> _Input material_:
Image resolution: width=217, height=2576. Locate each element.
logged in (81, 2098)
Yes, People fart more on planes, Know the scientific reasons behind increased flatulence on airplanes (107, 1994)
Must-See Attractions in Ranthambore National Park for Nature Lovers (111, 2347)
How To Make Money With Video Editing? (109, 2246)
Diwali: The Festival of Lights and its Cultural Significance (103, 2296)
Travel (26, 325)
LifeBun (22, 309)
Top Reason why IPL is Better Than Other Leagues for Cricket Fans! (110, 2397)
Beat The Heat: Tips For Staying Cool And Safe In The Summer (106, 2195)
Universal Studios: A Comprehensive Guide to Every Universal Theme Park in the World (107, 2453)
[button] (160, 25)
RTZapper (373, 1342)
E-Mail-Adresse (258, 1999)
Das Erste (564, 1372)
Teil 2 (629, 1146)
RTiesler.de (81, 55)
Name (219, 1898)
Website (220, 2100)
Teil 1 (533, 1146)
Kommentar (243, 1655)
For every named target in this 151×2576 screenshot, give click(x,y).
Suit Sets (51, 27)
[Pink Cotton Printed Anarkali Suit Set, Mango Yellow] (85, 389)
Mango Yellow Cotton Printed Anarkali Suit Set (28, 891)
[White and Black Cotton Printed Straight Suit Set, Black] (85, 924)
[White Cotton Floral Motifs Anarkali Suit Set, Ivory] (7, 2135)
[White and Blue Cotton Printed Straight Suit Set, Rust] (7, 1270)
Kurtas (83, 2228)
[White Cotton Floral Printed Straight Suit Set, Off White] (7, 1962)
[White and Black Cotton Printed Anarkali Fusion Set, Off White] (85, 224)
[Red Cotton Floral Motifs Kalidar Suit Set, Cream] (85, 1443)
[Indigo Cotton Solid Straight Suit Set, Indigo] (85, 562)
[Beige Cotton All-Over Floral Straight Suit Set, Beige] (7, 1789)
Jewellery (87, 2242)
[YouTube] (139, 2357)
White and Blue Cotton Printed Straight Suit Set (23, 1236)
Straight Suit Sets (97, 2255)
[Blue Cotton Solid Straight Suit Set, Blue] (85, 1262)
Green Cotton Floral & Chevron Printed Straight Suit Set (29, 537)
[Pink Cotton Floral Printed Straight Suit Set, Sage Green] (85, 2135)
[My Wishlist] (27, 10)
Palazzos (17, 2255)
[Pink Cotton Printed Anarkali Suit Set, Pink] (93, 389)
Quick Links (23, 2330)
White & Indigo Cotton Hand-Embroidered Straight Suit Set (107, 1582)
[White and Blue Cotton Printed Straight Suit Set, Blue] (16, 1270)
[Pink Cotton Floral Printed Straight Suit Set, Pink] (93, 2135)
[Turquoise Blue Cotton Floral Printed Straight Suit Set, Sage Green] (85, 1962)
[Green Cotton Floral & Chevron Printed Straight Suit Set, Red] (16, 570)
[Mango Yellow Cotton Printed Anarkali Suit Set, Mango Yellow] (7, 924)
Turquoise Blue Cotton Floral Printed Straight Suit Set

> _Try it_:
Go through the data above and find the lines with the word "Chevron". Copy each of those lines.

> _Answer section_:
Green Cotton Floral & Chevron Printed Straight Suit Set (29, 537)
[Green Cotton Floral & Chevron Printed Straight Suit Set, Red] (16, 570)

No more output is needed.